-- start of RECORDS PROVIDED --

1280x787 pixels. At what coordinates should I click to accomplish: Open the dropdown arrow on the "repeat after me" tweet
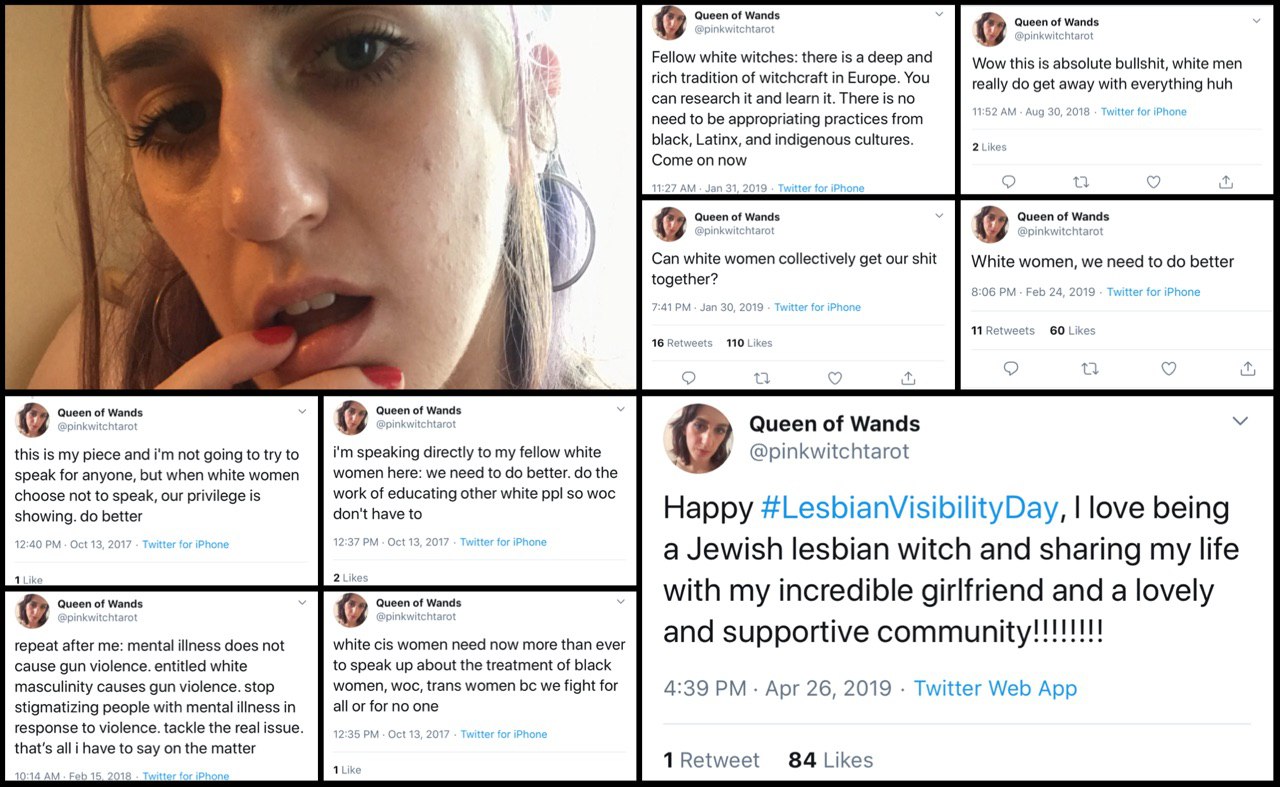[x=302, y=603]
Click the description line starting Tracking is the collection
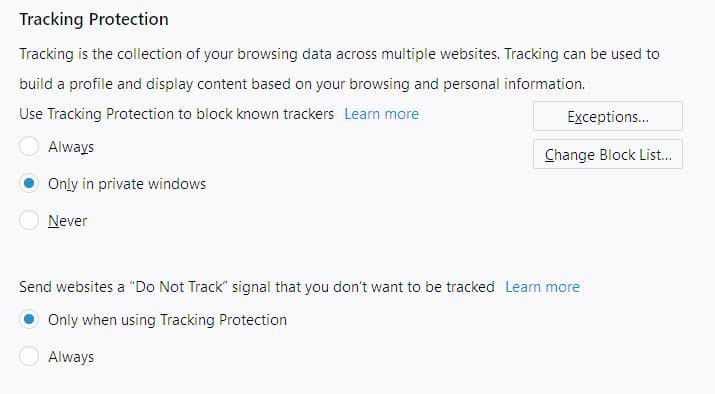 click(339, 54)
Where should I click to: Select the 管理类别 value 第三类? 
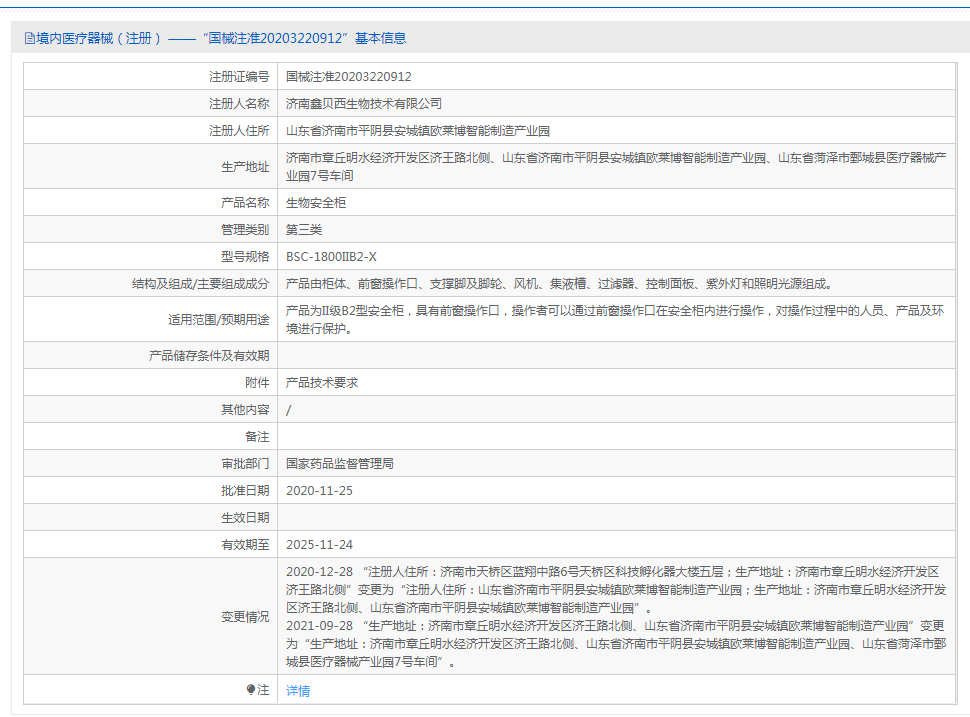click(298, 229)
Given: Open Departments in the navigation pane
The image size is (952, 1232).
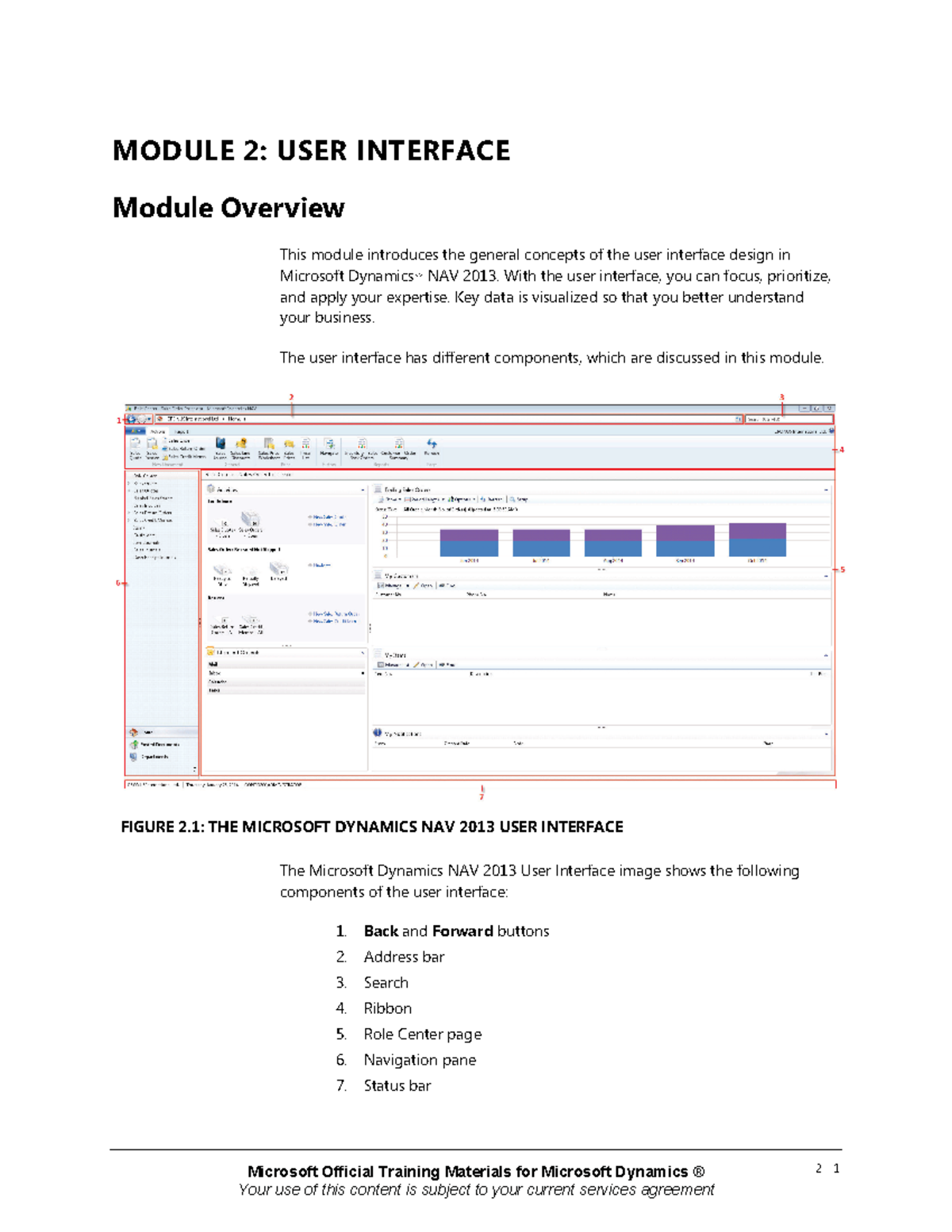Looking at the screenshot, I should coord(155,756).
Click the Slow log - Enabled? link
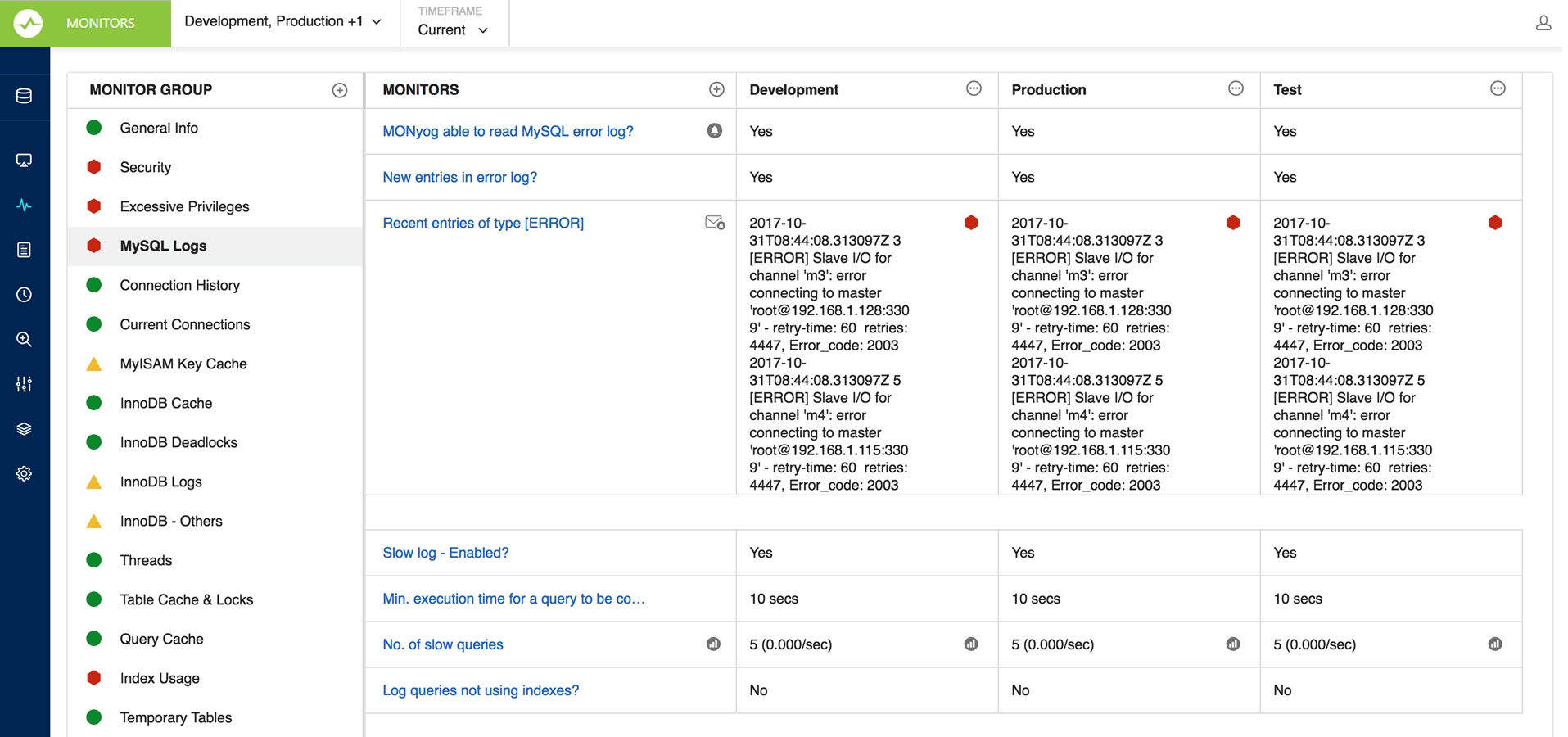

-- end of RECORDS PROVIDED --

Could you output every line of the records above as a JSON list of strings, one string per line, with blank lines and the pictures left out?

[
  "1280x787 pixels. At what coordinates should I click to accomplish: Open the dropdown arrow on the \"repeat after me\" tweet",
  "[x=302, y=603]",
  "Click the description line starting Tracking is the collection",
  " click(339, 54)",
  "Where should I click to: Select the 管理类别 value 第三类? ",
  "click(298, 229)",
  "Given: Open Departments in the navigation pane",
  "The image size is (952, 1232).",
  "Looking at the screenshot, I should coord(155,756).",
  "Click the Slow log - Enabled? link"
]